--- Data listing ---

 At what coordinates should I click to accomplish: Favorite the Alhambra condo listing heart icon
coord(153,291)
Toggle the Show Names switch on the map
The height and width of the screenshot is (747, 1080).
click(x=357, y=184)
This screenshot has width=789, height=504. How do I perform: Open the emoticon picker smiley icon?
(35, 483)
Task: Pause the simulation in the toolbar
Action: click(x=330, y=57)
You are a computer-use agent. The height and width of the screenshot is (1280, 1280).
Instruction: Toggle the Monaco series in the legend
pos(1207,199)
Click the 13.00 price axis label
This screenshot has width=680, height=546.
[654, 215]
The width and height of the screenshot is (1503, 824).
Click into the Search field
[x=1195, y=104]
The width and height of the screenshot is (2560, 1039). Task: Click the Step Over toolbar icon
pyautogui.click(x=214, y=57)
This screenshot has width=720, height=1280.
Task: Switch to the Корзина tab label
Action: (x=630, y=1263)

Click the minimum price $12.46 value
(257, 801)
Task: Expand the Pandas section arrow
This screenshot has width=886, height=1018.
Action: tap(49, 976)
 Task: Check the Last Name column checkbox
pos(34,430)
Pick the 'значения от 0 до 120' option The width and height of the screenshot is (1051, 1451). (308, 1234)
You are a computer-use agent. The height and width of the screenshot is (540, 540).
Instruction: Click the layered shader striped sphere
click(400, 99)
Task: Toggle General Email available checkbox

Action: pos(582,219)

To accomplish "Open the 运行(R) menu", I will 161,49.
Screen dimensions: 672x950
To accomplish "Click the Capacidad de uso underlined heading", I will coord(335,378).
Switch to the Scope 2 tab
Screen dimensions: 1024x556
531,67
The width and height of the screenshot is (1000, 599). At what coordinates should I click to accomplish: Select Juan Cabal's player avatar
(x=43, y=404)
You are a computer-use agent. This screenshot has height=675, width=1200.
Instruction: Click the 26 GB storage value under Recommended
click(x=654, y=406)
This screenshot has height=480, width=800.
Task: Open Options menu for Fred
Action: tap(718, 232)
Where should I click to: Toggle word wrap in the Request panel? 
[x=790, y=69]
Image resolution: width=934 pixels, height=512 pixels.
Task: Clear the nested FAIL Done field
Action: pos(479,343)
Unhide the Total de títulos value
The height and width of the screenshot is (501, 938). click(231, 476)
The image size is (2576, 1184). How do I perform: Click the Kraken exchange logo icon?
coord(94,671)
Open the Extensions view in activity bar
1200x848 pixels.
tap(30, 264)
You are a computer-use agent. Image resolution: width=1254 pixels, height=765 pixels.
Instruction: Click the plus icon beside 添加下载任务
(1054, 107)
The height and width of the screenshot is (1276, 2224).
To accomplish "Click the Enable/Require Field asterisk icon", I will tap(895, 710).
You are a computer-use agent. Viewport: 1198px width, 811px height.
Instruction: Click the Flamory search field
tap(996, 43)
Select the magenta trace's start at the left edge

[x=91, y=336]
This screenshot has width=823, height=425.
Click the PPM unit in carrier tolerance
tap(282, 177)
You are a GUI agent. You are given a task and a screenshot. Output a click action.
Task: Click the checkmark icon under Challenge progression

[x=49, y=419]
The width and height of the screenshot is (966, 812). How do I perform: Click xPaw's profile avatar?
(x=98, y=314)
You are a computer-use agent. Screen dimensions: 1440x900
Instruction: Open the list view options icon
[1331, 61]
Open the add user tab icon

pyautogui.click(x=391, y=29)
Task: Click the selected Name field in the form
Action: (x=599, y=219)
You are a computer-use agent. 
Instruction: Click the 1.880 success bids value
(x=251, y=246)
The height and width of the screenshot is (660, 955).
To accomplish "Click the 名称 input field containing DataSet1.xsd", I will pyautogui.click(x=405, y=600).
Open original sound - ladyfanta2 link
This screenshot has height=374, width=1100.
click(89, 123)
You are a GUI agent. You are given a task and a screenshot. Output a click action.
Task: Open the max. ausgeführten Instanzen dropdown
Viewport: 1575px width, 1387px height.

---

* Assignment
Answer by repeating every line of the listing exactly.

* Reply
 At what coordinates should I click to accomplish: Favorite the Alhambra condo listing heart icon
coord(153,291)
Toggle the Show Names switch on the map
The height and width of the screenshot is (747, 1080).
click(x=357, y=184)
This screenshot has width=789, height=504. How do I perform: Open the emoticon picker smiley icon?
(35, 483)
Task: Pause the simulation in the toolbar
Action: click(x=330, y=57)
You are a computer-use agent. The height and width of the screenshot is (1280, 1280).
Instruction: Toggle the Monaco series in the legend
pos(1207,199)
Click the 13.00 price axis label
This screenshot has width=680, height=546.
[654, 215]
The width and height of the screenshot is (1503, 824).
Click into the Search field
[x=1195, y=104]
The width and height of the screenshot is (2560, 1039). Task: Click the Step Over toolbar icon
pyautogui.click(x=214, y=57)
This screenshot has width=720, height=1280.
Task: Switch to the Корзина tab label
Action: (x=630, y=1263)

Click the minimum price $12.46 value
(257, 801)
Task: Expand the Pandas section arrow
This screenshot has width=886, height=1018.
Action: tap(49, 976)
 Task: Check the Last Name column checkbox
pos(34,430)
Pick the 'значения от 0 до 120' option The width and height of the screenshot is (1051, 1451). (308, 1234)
You are a computer-use agent. The height and width of the screenshot is (540, 540).
Instruction: Click the layered shader striped sphere
click(400, 99)
Task: Toggle General Email available checkbox

Action: pos(582,219)

To accomplish "Open the 运行(R) menu", I will 161,49.
Screen dimensions: 672x950
To accomplish "Click the Capacidad de uso underlined heading", I will coord(335,378).
Switch to the Scope 2 tab
Screen dimensions: 1024x556
531,67
The width and height of the screenshot is (1000, 599). At what coordinates should I click to accomplish: Select Juan Cabal's player avatar
(x=43, y=404)
You are a computer-use agent. This screenshot has height=675, width=1200.
Instruction: Click the 26 GB storage value under Recommended
click(x=654, y=406)
This screenshot has height=480, width=800.
Task: Open Options menu for Fred
Action: tap(718, 232)
Where should I click to: Toggle word wrap in the Request panel? 
[x=790, y=69]
Image resolution: width=934 pixels, height=512 pixels.
Task: Clear the nested FAIL Done field
Action: pos(479,343)
Unhide the Total de títulos value
The height and width of the screenshot is (501, 938). click(231, 476)
The image size is (2576, 1184). How do I perform: Click the Kraken exchange logo icon?
coord(94,671)
Open the Extensions view in activity bar
1200x848 pixels.
tap(30, 264)
You are a computer-use agent. Image resolution: width=1254 pixels, height=765 pixels.
Instruction: Click the plus icon beside 添加下载任务
(1054, 107)
The height and width of the screenshot is (1276, 2224).
To accomplish "Click the Enable/Require Field asterisk icon", I will tap(895, 710).
You are a computer-use agent. Viewport: 1198px width, 811px height.
Instruction: Click the Flamory search field
tap(996, 43)
Select the magenta trace's start at the left edge

[x=91, y=336]
This screenshot has width=823, height=425.
Click the PPM unit in carrier tolerance
tap(282, 177)
You are a GUI agent. You are given a task and a screenshot. Output a click action.
Task: Click the checkmark icon under Challenge progression

[x=49, y=419]
The width and height of the screenshot is (966, 812). How do I perform: Click xPaw's profile avatar?
(x=98, y=314)
You are a computer-use agent. Screen dimensions: 1440x900
Instruction: Open the list view options icon
[1331, 61]
Open the add user tab icon

pyautogui.click(x=391, y=29)
Task: Click the selected Name field in the form
Action: (x=599, y=219)
You are a computer-use agent. 
Instruction: Click the 1.880 success bids value
(x=251, y=246)
The height and width of the screenshot is (660, 955).
To accomplish "Click the 名称 input field containing DataSet1.xsd", I will pyautogui.click(x=405, y=600).
Open original sound - ladyfanta2 link
This screenshot has height=374, width=1100.
click(89, 123)
You are a GUI agent. You are given a task and a screenshot. Output a click action.
Task: Open the max. ausgeführten Instanzen dropdown
Viewport: 1575px width, 1387px height.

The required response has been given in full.